Biscotti literally means “twice-baked.” When I think of Biscotti, I think ITALIAN. The word is sacred to Italians, they own biscotti and no one should even attempt to compete with them. However, the Jewish have their own version of Biscotti that is up for the challenge. These cookies are called Mandel Brodt, which translates to Almond Bread. A very traditional Jewish cookie that is cooked in the same fashion as an Italian Biscotti and if one didn’t know any better, you could easily confuse the two.

My mom has been making these for over 20 years and she was given the recipe from one of our Russian neighbors. We don’t exactly know where this recipe originated and if she added a Russian flare to these, but who cares, they’re delicious.


  • 1 cup vegetable oil

  • 3 cups flour

  • 1 cup sugar

  • 3 eggs

  • 1 tsp vanilla extract

  • 1 tsp baking powder

  • 1 tsp salt

  • 1 cup slivered almonds

  • cinnamon, sugar (they sell this pre-mixed, but you can easily make your own by mixing 1/2 cup sugar with 1.5 TBLS cinnamon)

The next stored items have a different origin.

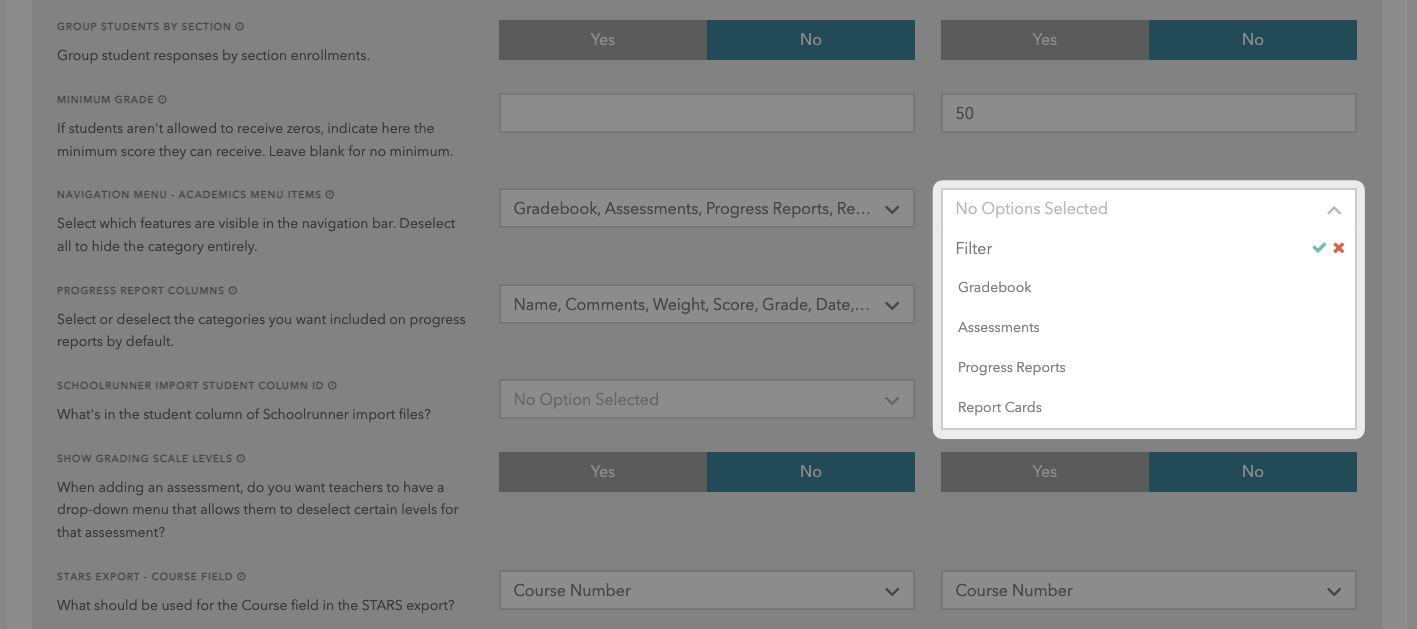Set Group Students By Section to Yes in first column
1417x629 pixels.
[603, 40]
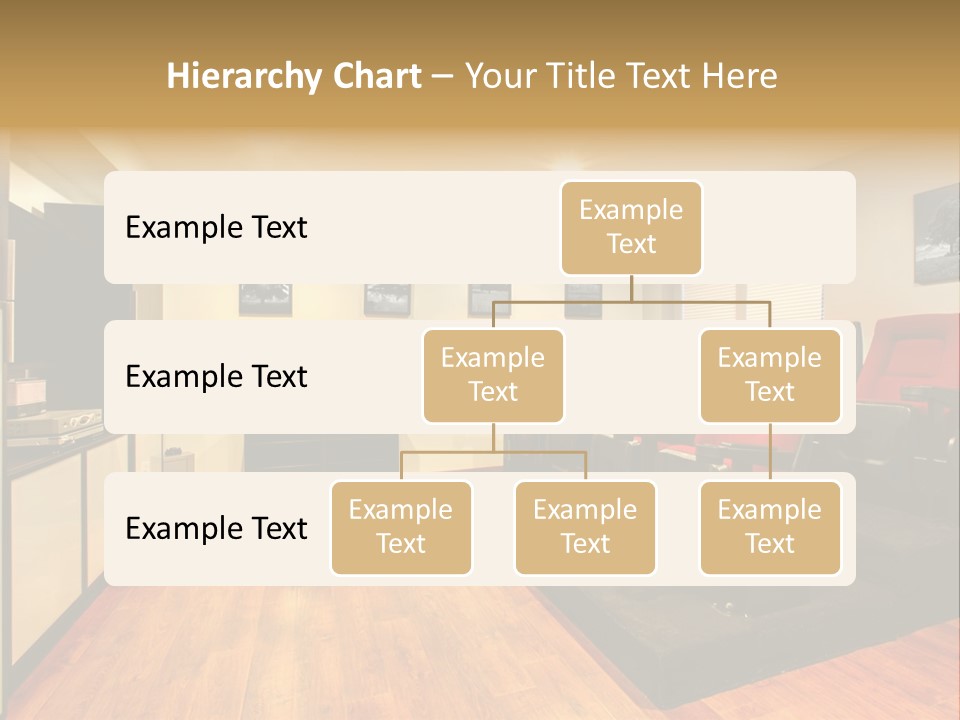The image size is (960, 720).
Task: Click the middle row's Example Text label
Action: 216,377
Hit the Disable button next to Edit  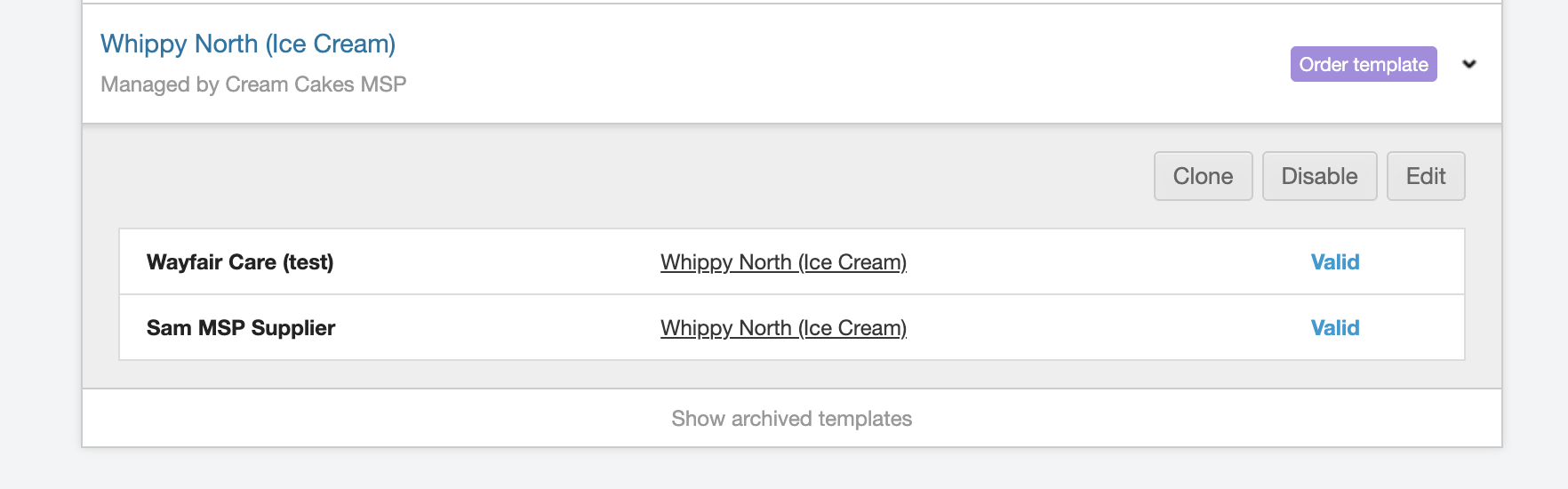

Preheat oven to 350 degrees F

In a large bowl, blend the vegetable oil and the sugar together with a hand mixer.

Crack the eggs into a bowl or measuring cup and then add the eggs one at a time to the bowl, blend well. Add vanilla to the bowl and also all of the dry ingredients (flour, salt, baking powder). Mix well.

Add in the slivered almonds and mix well until fully incorporated. Place 4 globs on 2 cookie sheets and shape like a loaf with wet hands (makes it easier to spread without sticking to your hands or the pan)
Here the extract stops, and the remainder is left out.